Toxicology Tuesday, December 4

Before my sister had these evergreen shrubs removed from her front yard, I took some photos for the blog. Does anybody know what they are, and if they are

Toxic or Not?

Answer: Toxic

especially to horses. This is Taxus, common name yew, which has many varieties. I don't know which one this is,
nor does it matter as the toxicity is the same. With toxic plants, it is always important to specify what part(s) of the plant are toxic and to what species. In this case, the wood, bark, leaves, and seeds are all toxic, but not the fruiting structure, the aril (the red "berry.")

In horses and cattle, which are usually poisoned accidentally when someone throws the tasty clippings into the stall or pasture or if yew bushes are planted next to a fence, even one mouthful can be fatal. There are usually no signs, other than "found dead." The toxic agents, alkaloids called taxines, affect the electrical conduction of the heart, resulting in sudden heart failure and death. Rarely, there may be a delay of one to two days before symptoms - weakness, trembling, difficulty breathing, slow heart rate - are seen.

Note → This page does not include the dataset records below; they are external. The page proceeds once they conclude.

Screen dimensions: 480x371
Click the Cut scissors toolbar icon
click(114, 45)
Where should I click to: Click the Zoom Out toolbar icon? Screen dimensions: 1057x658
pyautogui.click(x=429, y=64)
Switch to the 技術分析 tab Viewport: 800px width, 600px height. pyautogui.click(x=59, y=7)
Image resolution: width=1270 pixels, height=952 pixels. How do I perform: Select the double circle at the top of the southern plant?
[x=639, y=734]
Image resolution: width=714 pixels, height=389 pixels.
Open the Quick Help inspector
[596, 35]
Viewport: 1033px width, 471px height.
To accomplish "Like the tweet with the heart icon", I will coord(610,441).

While yew is also toxic to pets and to birds, it is not commonly eaten by these animals. Cases in dogs are usually related to a bored puppy chewing on whatever is at hand. If you see this happen, induce vomiting immediately and take the pet to a veterinarian, as seizures may occur in dogs. There is no specific antidote for taxines, leaving decontamination and supportive care as the only treatment options.


Lisa at Greenbow said...

It looks like a yew to me. Probably toxic to most.

Kathy said...

My "Know Your Poisonous Plants" says it is a yew (ground hemlock) plant, which has toxic foliage, bark and seeds, especially the seeds. Not a nice plant to have in one's yard! Glad your sister got rid of it.

littleorangeguy said...

I believe it is a Hick's yew. And those seeds look nasty.

littleorangeguy said...

Oops, hit "publish" too quickly. We have three in our yard, and I've never seen an animal (cat, squirrel, or skunk) go near it with any intent to nibble, chew, or swallow any part. They provide a beautiful evergreen presence and, if they are toxic, it seems the little critters know this.

donaldthebirder said...

Taxus. I know they use this plant for making a heart medicine called Taxol, so I would say it would cause heart problems - toxic. I have heard that the red berry (aril) does not contain the chemical that causes the toxicosis.

KGMom said...

Looks like yew to me. Without research, can't be sure on the toxic, but I would think so. Not sure why though. Why would the bushes adapt to having bright red berries if they are not to be eaten. OK for birds?

nina said...

We have a large, sprawling cluster in our yard--makes great cover for the birds and hideouts for rabbits and other small animals, especially in winter months when other trees and bushes are bare.
I was always warned as a child to not eat its berries,...so I don't.

KatDoc said...

Well done! "Yew" all did great with this one. Bonus points to Donald, who knew that the effect was cardiac, and that the correct name for the "berry" is aril.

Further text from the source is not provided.